Empty brood comb would probly work better. I would not want any type of food for bees in my trap. lemon grass oil will just get their attention but it won't keep thier attention unless they are looking for a home. I am not a great trapper but have caught a few. 
Cheers
gww


----------



## Buzz-kill (Aug 23, 2017)

Don't put any honey, nectar, syrup in the trap. Empty comb.


----------



## AR1 (Feb 5, 2017)

A frame of old comb with lemon grass oil worked Okay for me this last spring. I got two. Both were about 5 feet off the ground in trees. 
Make sure to block the entrance so bees can get in but mice can't. I didn't, and most of my traps were nice nesting sites for wood-mice.


----------



## ShrekVa (Jan 13, 2011)

If you can get some slumgum and smear the inside lid it works very well as an attractant. The smell lasts because when it's cool it hardens and as the sun hits the box it warms up and smells like home, scent lasts a very long time. An old comb helps but isn't necessary when the box has that much hive smell.


----------



## AR1 (Feb 5, 2017)

ShrekVa said:


> If you can get some slumgum and smear the inside lid it works very well as an attractant. The smell lasts because when it's cool it hardens and as the sun hits the box it warms up and smells like home, scent lasts a very long time. An old comb helps but isn't necessary when the box has that much hive smell.

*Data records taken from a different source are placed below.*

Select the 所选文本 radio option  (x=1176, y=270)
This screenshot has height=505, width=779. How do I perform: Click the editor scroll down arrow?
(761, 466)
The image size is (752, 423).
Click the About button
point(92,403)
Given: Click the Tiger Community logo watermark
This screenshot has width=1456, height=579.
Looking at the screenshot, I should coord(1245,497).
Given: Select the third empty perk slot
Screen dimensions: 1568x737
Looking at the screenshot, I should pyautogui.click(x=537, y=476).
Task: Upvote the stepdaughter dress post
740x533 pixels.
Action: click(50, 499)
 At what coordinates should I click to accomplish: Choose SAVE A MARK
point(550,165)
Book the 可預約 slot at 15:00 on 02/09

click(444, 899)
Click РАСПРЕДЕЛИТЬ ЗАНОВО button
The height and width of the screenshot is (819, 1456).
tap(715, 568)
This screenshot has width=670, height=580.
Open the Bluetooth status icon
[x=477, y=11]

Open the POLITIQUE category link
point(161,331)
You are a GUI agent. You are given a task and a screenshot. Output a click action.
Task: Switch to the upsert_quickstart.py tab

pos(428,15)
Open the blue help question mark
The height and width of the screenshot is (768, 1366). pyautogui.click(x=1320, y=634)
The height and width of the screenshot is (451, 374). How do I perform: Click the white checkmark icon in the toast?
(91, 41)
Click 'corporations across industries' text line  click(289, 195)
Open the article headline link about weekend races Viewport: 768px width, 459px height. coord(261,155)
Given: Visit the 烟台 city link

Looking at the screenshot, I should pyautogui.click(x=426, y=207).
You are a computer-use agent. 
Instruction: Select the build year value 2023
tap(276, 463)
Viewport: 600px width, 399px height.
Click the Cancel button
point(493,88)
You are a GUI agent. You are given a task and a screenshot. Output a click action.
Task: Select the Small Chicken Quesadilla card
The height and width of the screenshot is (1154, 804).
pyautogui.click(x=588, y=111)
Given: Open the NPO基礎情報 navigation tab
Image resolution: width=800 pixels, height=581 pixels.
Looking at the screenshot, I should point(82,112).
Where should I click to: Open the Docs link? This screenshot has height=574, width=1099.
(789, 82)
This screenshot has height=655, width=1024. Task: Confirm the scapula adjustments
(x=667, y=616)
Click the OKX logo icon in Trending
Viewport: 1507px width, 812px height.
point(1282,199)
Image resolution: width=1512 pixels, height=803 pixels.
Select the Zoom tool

Hmm. Makes sense. Never heard of slumgum before, had to look it up on wiki.


----------



## gww (Feb 14, 2015)

Ar1
I get lots of mice, probly 50 percent cause I leave my traps out. Sometimes the mice are even willing to enlarge thier own entrance. If it is any consulation, I did catch a swarm this year in a trap that still had bits of a mouse nest in the bottom of it. I also caught one that had more ants on a feed bag that I had used as an inter cover then I have ever seen. I had better and cleaner traps close enough that the bees could have did better. Go figure.
Cheers
gww


----------



## Kcnc1 (Mar 31, 2017)

Ok, thanks for the info, I have some slumgum and will get more by spring. I have one of those metal disc entrances. With about a 1inch circular hole. Should I put some wider screening over this or is it small enough?


----------



## gww (Feb 14, 2015)

kcnc1
I have never did it but have seen it suggested to place a nail across the center of the hole to keep birds from using it. I do leave my hives out all year but I am not sure if a mouse wants in bad enough and yout trap is untended for long periods of time that it is possible to keep mice out. 
Good luck
gww


----------